Can you see the puzzled look on Simon Peter’s face as he turns to Jesus to answer this question? Can you feel the burden in his heart?

I had never understood Peter before. My head got it. Now, my heart feels it, in every tiny crevice. I feel what he is saying. To whom shall I go?

During those long months when I wrestled with God over the death of our son. When I poured out my heart begging to understand why this had to be the plan, it didn’t occur to me to walk away from God. Where would I go? There is no one else who understands the way that God understands. There is no one else who can comfort the way God can comfort. 

I wrestled with God. The very scripture that God gave us to bring us comfort, I spewed back at Him as I told Him that it wasn’t comforting. I showed Him the flaw in His plan. I freely shared with Him all of the things that He could have done differently to change the outcome. My heart was shattered.

Do you know what God did? He listened. He held me in my pain. He brought me comfort in ways that I could have never imagined – through songs, through family and friends, through memories, through others who were walking the same journey. He waited patiently while I grieved. Do you know what He didn’t do? He never walked away from me. He never left me to grieve alone.

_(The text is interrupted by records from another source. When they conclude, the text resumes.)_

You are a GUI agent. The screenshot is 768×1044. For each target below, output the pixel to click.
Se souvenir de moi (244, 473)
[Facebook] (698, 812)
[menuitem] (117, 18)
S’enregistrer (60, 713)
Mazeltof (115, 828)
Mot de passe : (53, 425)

If God isn’t going to walk away from me during my darkest times, how could I walk away from Him? I will probably never understand this side of Heaven why Joshua died so young. What I do know is that in all things, in all seasons of life, God is faithful. I know that one day, my time on this earth will also come to an end. On that day, my faith shall be my sight. On that day, I will join my Savior in Heaven and be reunited with my son where we will spend all of eternity together without any tears, without any sorrow. What a glorious day that will be!

One thought on “To Whom Shall I Go?”

  1. Thanks, Michelle. Your experience and thoughts are so close to my own. I just used this scripture yesterday telling a friend about Jesus’ faithfulness to me no matter what.